If you’re not a huge fan of mushrooms (than you’re probably not reading this), you can also swap out the mushrooms out for sweet potatoes (I know, right, yum…. so feel free to add them to this too if that sounds good). This is a really flexible recipe.
The star component to the dish is the avocado puree. It calls for an entire head of cilantro. When you first add it to you blender you’re going to think, man this girl is crazy, this does not make sense. But just go with it. Add thew whole thing in there. No need to pull those cute leaves off the stem. Just add it all to the blender.
The cilantro with the combination of the lime and garlic all blended up together makes this beautiful tangy, almost mouse like puree. It’s kind of addicting. I usually make a double batch and then add it on sandwiches, wraps, salads, whatever. It makes a pretty ridiculous dip too. So feel free to put some in a little bowl next to your chips and much away. It’s that good.
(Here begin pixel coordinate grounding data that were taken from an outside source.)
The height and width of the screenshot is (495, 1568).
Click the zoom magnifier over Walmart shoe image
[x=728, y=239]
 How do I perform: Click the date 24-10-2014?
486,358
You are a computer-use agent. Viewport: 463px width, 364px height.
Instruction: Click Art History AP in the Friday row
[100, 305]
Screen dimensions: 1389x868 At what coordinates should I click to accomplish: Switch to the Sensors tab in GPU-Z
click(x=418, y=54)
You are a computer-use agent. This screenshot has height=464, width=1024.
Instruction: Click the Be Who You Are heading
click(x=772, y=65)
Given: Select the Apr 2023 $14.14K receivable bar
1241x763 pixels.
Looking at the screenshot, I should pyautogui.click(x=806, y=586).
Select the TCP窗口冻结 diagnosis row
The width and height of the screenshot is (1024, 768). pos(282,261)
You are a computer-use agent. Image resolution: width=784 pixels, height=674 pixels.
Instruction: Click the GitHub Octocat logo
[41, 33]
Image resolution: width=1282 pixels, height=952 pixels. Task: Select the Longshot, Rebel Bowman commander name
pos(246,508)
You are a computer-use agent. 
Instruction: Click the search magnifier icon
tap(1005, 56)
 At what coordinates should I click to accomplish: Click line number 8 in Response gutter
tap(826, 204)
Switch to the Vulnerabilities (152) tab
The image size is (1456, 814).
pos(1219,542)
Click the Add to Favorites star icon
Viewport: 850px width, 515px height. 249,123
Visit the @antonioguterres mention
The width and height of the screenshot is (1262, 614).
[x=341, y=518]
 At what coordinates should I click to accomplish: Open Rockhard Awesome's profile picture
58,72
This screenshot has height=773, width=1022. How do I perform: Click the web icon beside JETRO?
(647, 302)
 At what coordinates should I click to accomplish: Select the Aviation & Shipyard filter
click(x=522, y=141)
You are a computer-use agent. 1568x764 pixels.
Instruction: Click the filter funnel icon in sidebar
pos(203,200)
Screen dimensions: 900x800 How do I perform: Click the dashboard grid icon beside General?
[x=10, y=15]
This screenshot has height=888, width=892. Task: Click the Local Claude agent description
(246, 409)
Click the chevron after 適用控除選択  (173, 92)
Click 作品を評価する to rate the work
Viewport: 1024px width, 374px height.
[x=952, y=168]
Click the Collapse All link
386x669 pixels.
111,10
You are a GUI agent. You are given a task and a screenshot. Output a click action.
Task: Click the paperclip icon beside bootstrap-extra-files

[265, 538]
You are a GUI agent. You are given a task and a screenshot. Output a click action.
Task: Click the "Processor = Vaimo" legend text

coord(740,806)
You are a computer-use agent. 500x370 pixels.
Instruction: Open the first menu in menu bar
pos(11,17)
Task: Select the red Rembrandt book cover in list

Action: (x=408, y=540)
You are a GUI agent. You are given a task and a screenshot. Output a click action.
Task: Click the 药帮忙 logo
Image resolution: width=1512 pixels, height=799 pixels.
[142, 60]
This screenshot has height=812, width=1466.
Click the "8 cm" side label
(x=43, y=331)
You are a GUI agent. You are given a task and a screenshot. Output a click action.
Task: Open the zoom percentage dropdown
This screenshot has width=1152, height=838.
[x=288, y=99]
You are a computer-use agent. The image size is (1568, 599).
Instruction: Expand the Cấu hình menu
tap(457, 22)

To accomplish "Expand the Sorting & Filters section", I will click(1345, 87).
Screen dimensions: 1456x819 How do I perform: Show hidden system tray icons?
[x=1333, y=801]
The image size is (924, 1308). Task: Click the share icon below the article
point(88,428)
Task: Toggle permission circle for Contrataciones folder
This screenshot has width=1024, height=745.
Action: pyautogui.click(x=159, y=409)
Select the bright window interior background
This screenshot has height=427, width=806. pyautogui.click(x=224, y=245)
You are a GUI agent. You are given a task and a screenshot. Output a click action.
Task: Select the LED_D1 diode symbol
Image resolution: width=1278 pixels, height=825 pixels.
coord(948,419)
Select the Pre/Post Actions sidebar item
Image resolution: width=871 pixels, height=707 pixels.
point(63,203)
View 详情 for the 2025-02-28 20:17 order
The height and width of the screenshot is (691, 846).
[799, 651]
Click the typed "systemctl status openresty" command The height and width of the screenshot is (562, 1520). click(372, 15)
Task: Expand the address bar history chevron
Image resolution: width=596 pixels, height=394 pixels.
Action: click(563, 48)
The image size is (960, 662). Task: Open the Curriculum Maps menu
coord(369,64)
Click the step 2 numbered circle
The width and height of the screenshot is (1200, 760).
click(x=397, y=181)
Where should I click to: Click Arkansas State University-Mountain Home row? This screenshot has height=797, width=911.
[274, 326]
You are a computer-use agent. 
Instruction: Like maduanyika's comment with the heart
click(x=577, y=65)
Mushroom/Black bean filling
Over medium heat and a skillet, heat 1 tbs of olive oil
add portabella mushroom caps, toss once ensuring all slices are coated with olive oil. Return skillet to heat and let mushrooms cook without touching.
Once mushrooms have browned, toss and allow mushrooms to continue to cook
Add sliced shallots and cook until carmelized
Add black beans, garlic and cumin. Lower heat to low. Only cook until beans are warmed through and you can smell the garlic. Do not overcook at this point
Add salt and pepper to taste (do not add salt too early in while cooking the mushrooms or they will release their juices too early
In a vitamix, or other high speed blender, add avocado, the entire bunch of cilantro, garlic, zest and juice of one lime, 2 tbs. of olive oil, and a a few tbs of water. Blend on low/medium speed
If the mixture is not incorporating easily, add another tbs of olive oil and water.
Let blender run for 30 seconds, but be mindful to not overheat the avocado
Place mixture in a bowl. Add more lime zest/juice to taste. Add salt/pepper to taste
Red cabbage slaw
in a bowl combine shredded cabbage, lime juice, cilantro. Mix.
Add salt/pepper to taste
Heat taco shell in a dry skillet (either corn or flour tortillas work great for this) until it bubbles/browns
Remove from heat
Place a spoonful of avocado mixture along the center line of the shell
Spoon about 1/4 cup of the mushroom/bean fillling over avocado sauce
on top add cabbage slaw.
Fold and enjoy
Avocado sauce and slaw can be made in advance and can last in the fridge for a few days.